半導體積體電路產業已經歷指數成長。積體電路材料與設計的技術進展,使每一代的積體電路比前一代具有更小且更複雜的電路。在積體電路演進中,功能密度(比如單位晶片面積的內連線裝置數目)通常隨著幾何尺寸(比如採用的製作製程所能產生的最小構件或線路)縮小而增加。尺寸縮小的製程通常有利於增加產能並降低相關成本。尺寸縮小亦增加處理與製造積體電路的複雜性。
近來導入的多閘極裝置可增加閘極-通道耦合、降低關閉狀態的電流、並減少短通道效應,以改善閘極控制。導入的多閘極裝置之一為全繞式閘極場效電晶體。全繞式閘極場效電晶體裝置的名稱來自於閘極結構可延伸於通道區周圍,因此閘極結構可由兩側或四側接觸通道。全繞式閘極場效電晶體裝置可與習知的互補式金氧半製程相容,可大幅縮小結構並維持閘極控制與緩解短通道效應。全繞式閘極場效電晶體裝置提供的通道具有堆疊的奈米片設置。在堆疊的奈米片周圍整合全繞式閘極結構具有挑戰性。舉例來說,在堆疊的奈米片全繞式閘極製程中,形成內側間隔物層的製程為減少電容的重要製程,其亦可避免閘極堆疊與源極/汲極區之間的漏電流。然而可行的半導體晶種區有限,因此內側間隔物層可能會造成之後難以形成源極/汲極磊晶結構,比如磊晶成長時的孔洞或其他內部缺陷。如此一來,雖然現有方法可適用於多種方面,但最終裝置的效能可能無法符合所有方面的挑戰。
本發明一例示性的實施例關於半導體裝置的製造方法,包括形成鰭狀結構,其具有多個第一半導體層與多個第二半導體層交錯堆疊;形成犧牲閘極結構於鰭狀結構上;蝕刻犧牲閘極結構不覆蓋的鰭狀結構的源極/汲極區,以形成源極/汲極溝槽;經由源極/汲極溝槽橫向蝕刻第一半導體層;形成內側間隔物層於源極/汲極溝槽中的蝕刻後之第一半導體層的至少橫向末端上;形成晶種層於內側間隔物層上;以及成長源極/汲極磊晶層於源極/汲極溝槽中,其中源極/汲極磊晶層的成長步驟包括自晶種層成長源極/汲極磊晶層。

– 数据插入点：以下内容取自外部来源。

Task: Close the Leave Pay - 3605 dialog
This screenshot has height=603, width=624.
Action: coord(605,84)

本發明另一例示性的實施例關於半導體裝置的製造方法,包括形成自基板凸起的鰭狀物,且鰭狀物具有多個犧牲層與多個通道層,其中犧牲層與通道層交錯配置;自鰭狀物的源極/汲極區移除犧牲層與通道層,以形成源極/汲極溝槽;沉積第一半導體層於源極/汲極溝槽中;沉積第二半導體層於第一半導體層上;部分地移除第一半導體層與第二半導體層,以露出源極/汲極溝槽中的通道層;氧化第一半導體層;以及自第二半導體層磊晶成長磊晶成長源極/汲極結構。

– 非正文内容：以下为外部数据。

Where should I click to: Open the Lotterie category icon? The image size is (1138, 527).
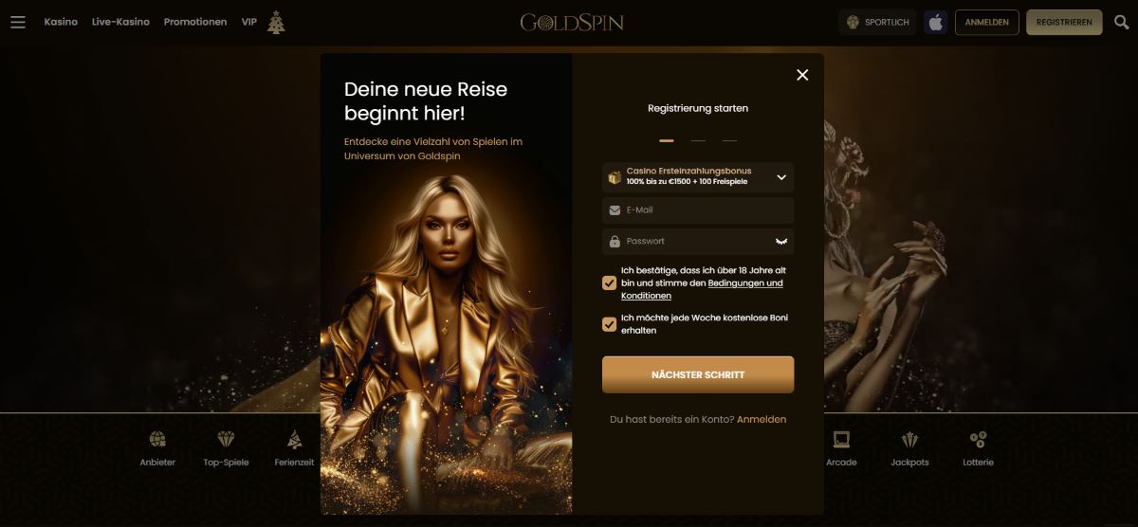978,439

本發明又一例示性的實施例關於多閘極半導體裝置,包括通道膜,位於基板上;閘極結構,接合通道膜;源極/汲極磊晶結構,與通道膜相鄰;內側間隔物層,夾設於閘極結構與源極/汲極磊晶結構之間;以及半導體層,夾設於內側間隔物層與源極/汲極磊晶結構之間。
下述內容提供的不同實施例或實例可實施本發明的不同結構。特定構件與配置的實施例用以簡化本發明內容而非侷限本發明。舉例來說,形成第一構件於第二構件上的敘述包含兩者直接接觸的實施例,或兩者之間隔有其他額外構件而非直接接觸的實施例。此外,本發明之多個實例可重複採用相同標號以求簡潔,但多種實施例及/或設置中具有相同標號的元件並不必然具有相同的對應關係。

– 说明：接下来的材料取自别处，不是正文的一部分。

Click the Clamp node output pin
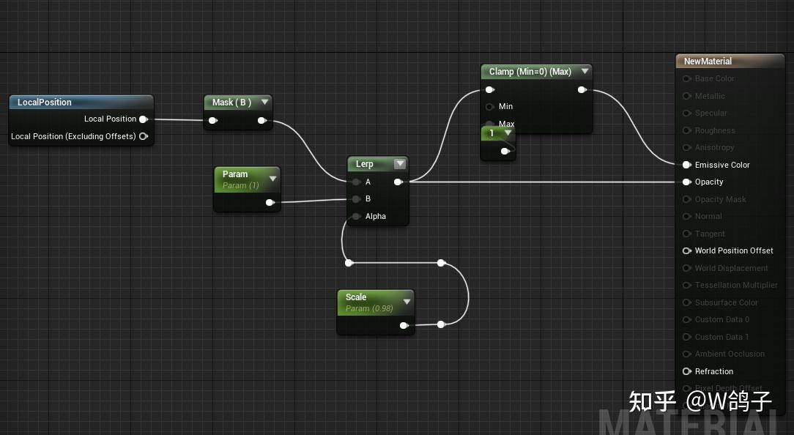This screenshot has width=794, height=435. [582, 89]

此外,空間性的相對用語如「下方」、「其下」、「較下方」、「上方」、「較上方」、或類似用語可用於簡化說明某一元件與另一元件在圖示中的相對關係。空間性的相對用語可延伸至以其他方向使用之元件,而非侷限於圖示方向。元件亦可轉動90°或其他角度,因此方向性用語僅用以說明圖示中的方向。此外,當數值或數值範圍的描述有「約」、「近似」、或類似用語時,除非特別說明否則其包含所述數值的+/-10%。舉例來說,用語「約5 nm」包含的尺寸範圍介於4.5 nm至5.5 nm之間。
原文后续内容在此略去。